• _What needs to be done_
Return the lines from the one containing "Task: Click the Diesel column header" up to and including the one containing "Looking at the", with no changes.

--- START Entries ---

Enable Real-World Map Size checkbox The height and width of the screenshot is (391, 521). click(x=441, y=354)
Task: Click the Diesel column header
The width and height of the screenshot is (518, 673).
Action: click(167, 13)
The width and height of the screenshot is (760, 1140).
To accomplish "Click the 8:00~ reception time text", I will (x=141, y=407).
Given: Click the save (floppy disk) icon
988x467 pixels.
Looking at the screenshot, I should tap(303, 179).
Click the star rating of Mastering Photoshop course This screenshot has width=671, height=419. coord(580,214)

--- END Entries ---

• _Output_
Task: Click the Diesel column header
The width and height of the screenshot is (518, 673).
Action: click(167, 13)
The width and height of the screenshot is (760, 1140).
To accomplish "Click the 8:00~ reception time text", I will (x=141, y=407).
Given: Click the save (floppy disk) icon
988x467 pixels.
Looking at the screenshot, I should tap(303, 179).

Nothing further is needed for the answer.